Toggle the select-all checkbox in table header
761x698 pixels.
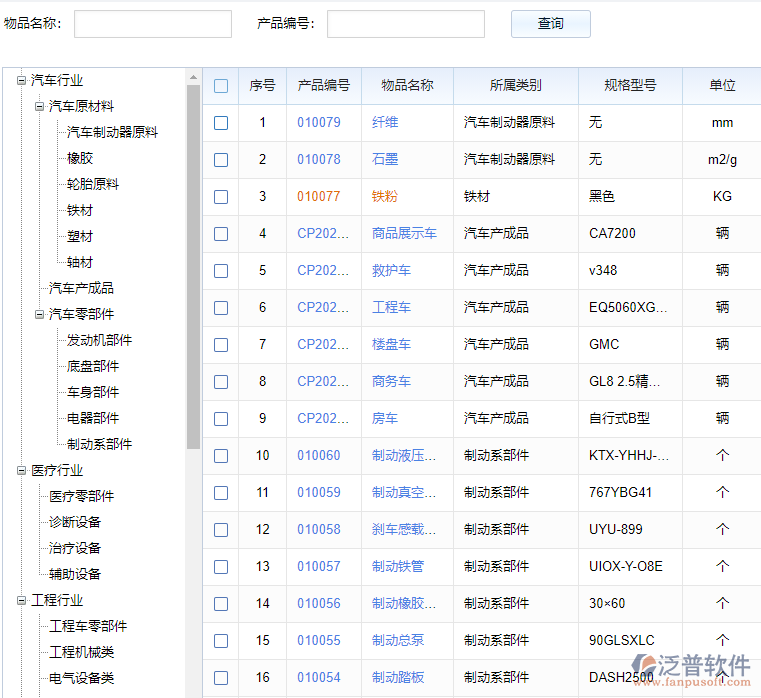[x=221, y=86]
++++++++
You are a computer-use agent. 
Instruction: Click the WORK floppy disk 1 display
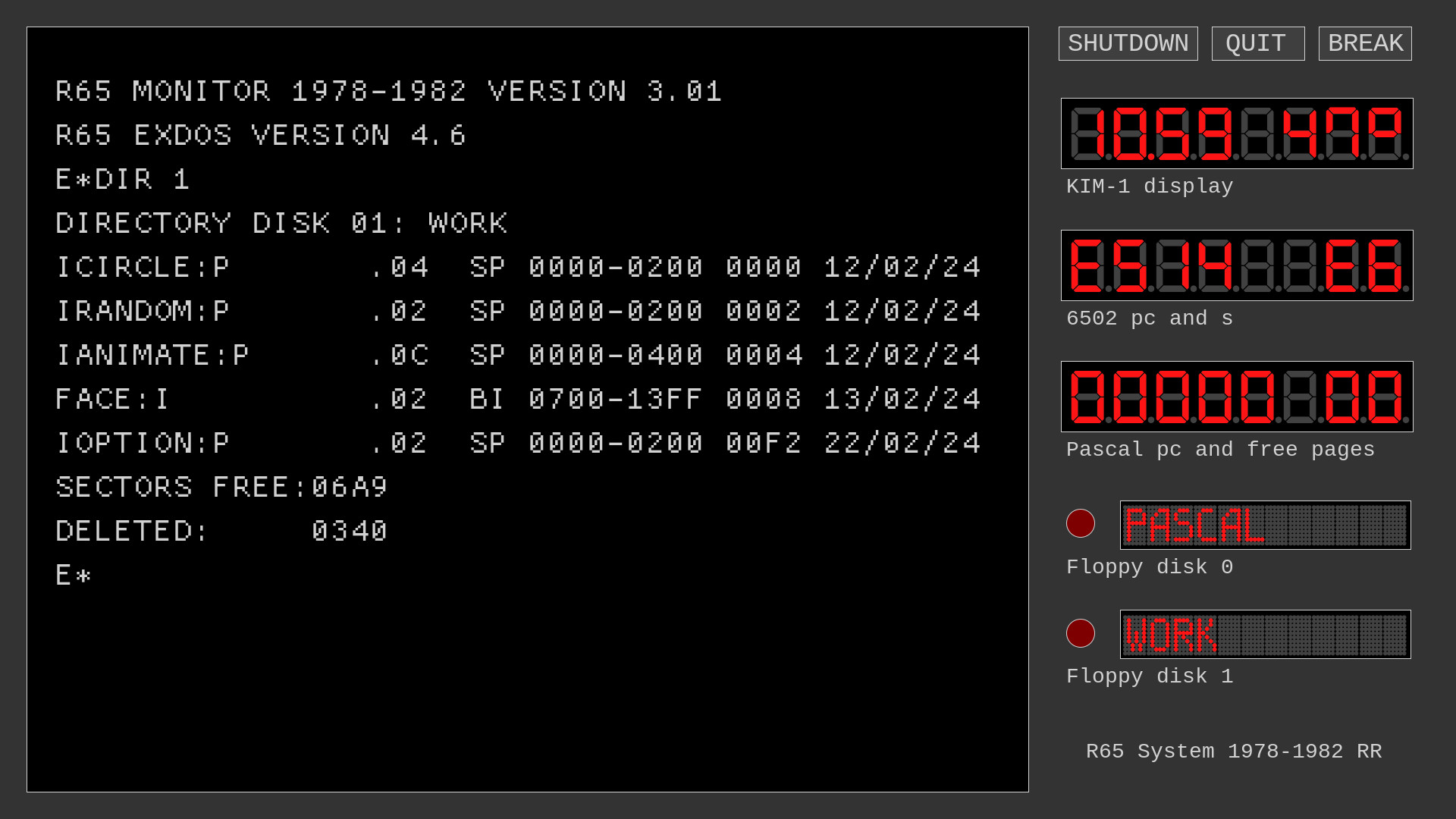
++++++++
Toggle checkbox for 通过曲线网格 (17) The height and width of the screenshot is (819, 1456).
++++++++
__Exercise brief__.
Your reply is to repeat, unchanged, the lines above running from the one with "You are a computer-use agent." up to and including the one with "Instruction: Click the".

__Response to this task__.
You are a computer-use agent. 
Instruction: Click the WORK floppy disk 1 display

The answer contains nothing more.